文摘Background Rhabdomyosarcoma (RMS) is an uncommon malignancy of the breast. The aim of this study was to summarize its clinicopathologic features and biological behavior. Methods Five primary or secondary breast RMSs were collected. Their clinicopathological characteristics and all published literature about breast RMS were reviewed. Immunohistochemical study of desmin, myogenic differentiation 1 (MyoD1), myogenin, leukocyte common antigen (LCA), vimentin, cytokeratin (AEI/AE3), E-cadherin, neuron specific enolase (NSE), CD99, chorioallantoic membrane 5.2 (CAM5.2) and epithelial membrane antigen (EMA) expression were performed. Results The five patients were all female with ages ranging from 16 to 46 years old (mean, 30 years). Three were metastatic breast RMSs, two embryonal and one solid variant alveolar, with the primary tumor sites the right labium majus, left nasal meatus and nasopharynx, respectively.

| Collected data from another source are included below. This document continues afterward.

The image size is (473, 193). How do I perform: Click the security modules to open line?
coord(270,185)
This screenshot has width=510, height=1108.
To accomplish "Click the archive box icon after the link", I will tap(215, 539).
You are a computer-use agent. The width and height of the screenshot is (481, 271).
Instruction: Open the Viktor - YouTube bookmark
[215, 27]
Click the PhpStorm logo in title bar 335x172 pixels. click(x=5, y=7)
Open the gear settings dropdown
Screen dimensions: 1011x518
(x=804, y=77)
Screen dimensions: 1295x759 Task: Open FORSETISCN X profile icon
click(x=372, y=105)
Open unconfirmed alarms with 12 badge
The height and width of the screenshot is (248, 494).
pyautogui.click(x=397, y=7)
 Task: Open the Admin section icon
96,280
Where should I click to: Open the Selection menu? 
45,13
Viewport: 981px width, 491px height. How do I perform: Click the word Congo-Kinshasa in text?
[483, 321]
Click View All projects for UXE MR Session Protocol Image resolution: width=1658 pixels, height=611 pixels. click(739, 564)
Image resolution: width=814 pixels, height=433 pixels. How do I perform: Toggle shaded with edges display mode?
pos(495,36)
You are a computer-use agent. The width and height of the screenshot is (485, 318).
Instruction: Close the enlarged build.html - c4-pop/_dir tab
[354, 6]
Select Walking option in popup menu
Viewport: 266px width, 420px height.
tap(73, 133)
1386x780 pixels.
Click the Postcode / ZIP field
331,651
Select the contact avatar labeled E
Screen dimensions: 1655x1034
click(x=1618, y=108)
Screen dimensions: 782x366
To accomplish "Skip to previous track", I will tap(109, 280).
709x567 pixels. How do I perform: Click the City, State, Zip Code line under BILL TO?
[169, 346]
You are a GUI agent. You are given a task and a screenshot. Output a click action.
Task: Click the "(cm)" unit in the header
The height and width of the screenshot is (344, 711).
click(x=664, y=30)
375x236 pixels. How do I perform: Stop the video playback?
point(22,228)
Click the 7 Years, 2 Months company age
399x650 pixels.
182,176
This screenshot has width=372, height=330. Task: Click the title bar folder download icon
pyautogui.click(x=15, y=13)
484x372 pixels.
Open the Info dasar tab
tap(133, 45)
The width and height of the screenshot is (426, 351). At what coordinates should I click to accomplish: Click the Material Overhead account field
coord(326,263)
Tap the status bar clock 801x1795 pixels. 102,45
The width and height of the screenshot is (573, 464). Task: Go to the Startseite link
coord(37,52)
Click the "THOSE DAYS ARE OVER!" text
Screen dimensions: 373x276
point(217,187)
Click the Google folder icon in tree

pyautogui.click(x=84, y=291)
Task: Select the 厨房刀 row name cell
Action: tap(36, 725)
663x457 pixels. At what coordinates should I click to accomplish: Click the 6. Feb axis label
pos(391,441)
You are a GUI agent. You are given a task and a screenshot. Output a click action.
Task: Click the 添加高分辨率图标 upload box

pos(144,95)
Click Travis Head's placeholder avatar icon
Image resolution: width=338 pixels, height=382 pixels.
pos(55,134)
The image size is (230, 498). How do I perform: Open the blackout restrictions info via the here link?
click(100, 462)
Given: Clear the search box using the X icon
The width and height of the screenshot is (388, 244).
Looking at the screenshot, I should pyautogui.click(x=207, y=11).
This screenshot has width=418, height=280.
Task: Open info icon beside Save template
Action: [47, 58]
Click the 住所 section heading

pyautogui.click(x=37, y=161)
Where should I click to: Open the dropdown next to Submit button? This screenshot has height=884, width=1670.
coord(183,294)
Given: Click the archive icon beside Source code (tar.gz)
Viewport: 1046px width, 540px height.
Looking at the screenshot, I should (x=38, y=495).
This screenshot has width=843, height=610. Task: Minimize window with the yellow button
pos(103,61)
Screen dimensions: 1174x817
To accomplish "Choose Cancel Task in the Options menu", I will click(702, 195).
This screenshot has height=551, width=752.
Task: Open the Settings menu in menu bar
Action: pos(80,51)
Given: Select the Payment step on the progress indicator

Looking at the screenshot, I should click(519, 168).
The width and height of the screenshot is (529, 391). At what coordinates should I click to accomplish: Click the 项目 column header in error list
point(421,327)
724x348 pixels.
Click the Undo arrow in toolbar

The other two, one embryonal and one alveolar, were primaries. Grossly, the surgical specimens revealed round or oval, well-demarcated but nonencapsulated masses. Their cut surfaces consisted of homogeneous grayish yellow or white tissue. Microscopically, most tumor cells were poorly differentiated small round, oval or small polygons with eosinophilic cytoplasm. All cases were positive for vimentin, desmin, MyoD1 and myogenin. One embryonal RMS also had a few cells with perinuclear staining of AEI/AE3. The other markers were negative. Conclusions Although primary or metastatic RMS in breast was almost confined to young adolescent females, our cases suggested that it can also happen to the middle-aged women. Embryonal RMS has a certain metastatic potential. MyoD1 and myogenin are two useful markers when making differential diagnosis. Axillary lymph node status and age may play a role in the prognosis of primary breast RMS patients.